Present students with three short descriptions: a narrative, an informative report, and an opinion piece. Ask them to write down one planning strategy that would work best for each type and explain why in one sentence.

Peer Assessment

Students share a simple graphic organizer they created for a narrative. Partners look for: Is there a clear beginning, middle, and end? Are there at least two supporting details? Partners provide one positive comment and one suggestion for improvement.

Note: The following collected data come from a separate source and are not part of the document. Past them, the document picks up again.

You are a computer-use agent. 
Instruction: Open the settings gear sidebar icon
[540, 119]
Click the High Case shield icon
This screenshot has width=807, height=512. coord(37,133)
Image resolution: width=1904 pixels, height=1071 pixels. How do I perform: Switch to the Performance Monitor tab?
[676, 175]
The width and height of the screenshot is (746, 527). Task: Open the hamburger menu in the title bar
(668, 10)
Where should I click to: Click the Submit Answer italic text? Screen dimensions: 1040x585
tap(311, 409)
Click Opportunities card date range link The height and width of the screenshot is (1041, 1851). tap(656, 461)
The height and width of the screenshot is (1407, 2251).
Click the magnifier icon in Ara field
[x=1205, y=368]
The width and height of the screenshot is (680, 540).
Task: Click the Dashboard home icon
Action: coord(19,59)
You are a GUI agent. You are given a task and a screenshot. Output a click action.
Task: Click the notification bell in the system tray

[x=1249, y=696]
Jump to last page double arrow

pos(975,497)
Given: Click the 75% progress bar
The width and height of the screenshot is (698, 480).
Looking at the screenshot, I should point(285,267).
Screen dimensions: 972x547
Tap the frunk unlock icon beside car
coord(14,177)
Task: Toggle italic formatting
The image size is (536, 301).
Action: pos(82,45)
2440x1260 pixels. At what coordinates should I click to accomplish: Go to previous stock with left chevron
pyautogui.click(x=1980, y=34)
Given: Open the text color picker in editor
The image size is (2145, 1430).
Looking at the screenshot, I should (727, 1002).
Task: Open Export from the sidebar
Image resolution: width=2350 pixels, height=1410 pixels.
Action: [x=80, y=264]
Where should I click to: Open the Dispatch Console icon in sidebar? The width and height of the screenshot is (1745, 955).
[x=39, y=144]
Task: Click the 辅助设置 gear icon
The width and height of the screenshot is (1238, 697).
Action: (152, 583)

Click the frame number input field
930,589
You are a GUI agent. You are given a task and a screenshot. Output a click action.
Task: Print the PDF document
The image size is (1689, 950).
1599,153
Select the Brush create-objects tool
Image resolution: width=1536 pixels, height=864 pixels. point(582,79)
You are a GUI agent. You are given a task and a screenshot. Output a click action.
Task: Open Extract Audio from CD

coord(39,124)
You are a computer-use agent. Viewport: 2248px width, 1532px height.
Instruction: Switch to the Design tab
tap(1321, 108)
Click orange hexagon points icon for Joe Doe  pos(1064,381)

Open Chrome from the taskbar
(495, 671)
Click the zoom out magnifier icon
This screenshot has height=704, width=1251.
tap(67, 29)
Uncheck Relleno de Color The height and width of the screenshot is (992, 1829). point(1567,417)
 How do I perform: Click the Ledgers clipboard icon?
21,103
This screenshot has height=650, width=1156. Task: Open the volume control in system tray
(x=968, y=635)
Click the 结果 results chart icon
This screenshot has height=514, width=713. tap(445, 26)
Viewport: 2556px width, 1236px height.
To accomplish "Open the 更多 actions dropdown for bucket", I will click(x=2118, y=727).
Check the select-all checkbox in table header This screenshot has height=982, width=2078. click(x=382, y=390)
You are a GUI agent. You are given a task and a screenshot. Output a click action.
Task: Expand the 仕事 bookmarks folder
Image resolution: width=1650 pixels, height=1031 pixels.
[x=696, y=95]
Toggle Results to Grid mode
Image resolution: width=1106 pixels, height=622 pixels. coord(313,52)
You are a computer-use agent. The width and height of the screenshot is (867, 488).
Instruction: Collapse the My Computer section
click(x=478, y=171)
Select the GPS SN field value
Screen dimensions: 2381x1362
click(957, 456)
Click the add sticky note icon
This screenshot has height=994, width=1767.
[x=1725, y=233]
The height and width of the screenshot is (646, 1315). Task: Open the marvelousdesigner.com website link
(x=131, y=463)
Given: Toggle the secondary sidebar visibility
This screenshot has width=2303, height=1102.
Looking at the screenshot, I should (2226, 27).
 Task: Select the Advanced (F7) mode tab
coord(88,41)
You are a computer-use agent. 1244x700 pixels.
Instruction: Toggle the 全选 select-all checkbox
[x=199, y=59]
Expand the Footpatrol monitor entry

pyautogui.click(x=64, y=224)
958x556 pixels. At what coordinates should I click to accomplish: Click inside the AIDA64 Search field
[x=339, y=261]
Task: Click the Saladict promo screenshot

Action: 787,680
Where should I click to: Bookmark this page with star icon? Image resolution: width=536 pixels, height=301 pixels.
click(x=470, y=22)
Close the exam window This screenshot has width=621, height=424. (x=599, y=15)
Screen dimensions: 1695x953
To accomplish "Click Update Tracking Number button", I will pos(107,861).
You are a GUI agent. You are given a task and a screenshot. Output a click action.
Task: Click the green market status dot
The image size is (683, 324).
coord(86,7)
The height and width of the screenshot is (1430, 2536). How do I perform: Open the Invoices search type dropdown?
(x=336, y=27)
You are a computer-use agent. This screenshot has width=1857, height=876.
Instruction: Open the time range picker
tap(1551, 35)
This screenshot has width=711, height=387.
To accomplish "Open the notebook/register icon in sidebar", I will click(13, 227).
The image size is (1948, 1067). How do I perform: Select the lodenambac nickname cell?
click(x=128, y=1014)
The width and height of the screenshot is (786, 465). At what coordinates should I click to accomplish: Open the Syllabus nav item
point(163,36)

Frequently Asked Questions

How do I choose the right graphic organizer for different types of writing in 2nd grade?
Match the structure of the organizer to the structure of the text. Narratives work well with a sequential map showing beginning, problem, events, and solution. Opinion pieces need a reason-and-support web. Informative reports work well with a topic center and detail branches. Letting students choose among a few pre-taught formats builds flexibility and metacognitive awareness about how they work best.
How much time should 2nd graders spend planning before drafting?
For most second graders, five to ten minutes of structured planning is enough for a single piece. If students spend more than fifteen minutes, they are likely writing the draft on the organizer rather than using it as a thinking tool. Encourage abbreviated notes and key words rather than full sentences during the planning phase.
How can active learning help students plan their writing?
Talking through a plan with a partner is one of the most effective pre-writing strategies at this age. When students explain their story or argument out loud before drafting, they hear gaps and inconsistencies that silent brainstorming misses. Think-Pair-Share planning routines also give quieter students a low-pressure rehearsal before committing ideas to paper.
How do I help 2nd graders who say they do not know what to write about?
Use personal experience as the starting anchor. Ask students to tell their partner one thing that happened to them recently in one sentence. That sentence is often the seed of a narrative. For opinion and informative writing, provide a topic menu or draw from the current class read-aloud as an idea source. Structured choice prevents the paralysis of a fully open prompt.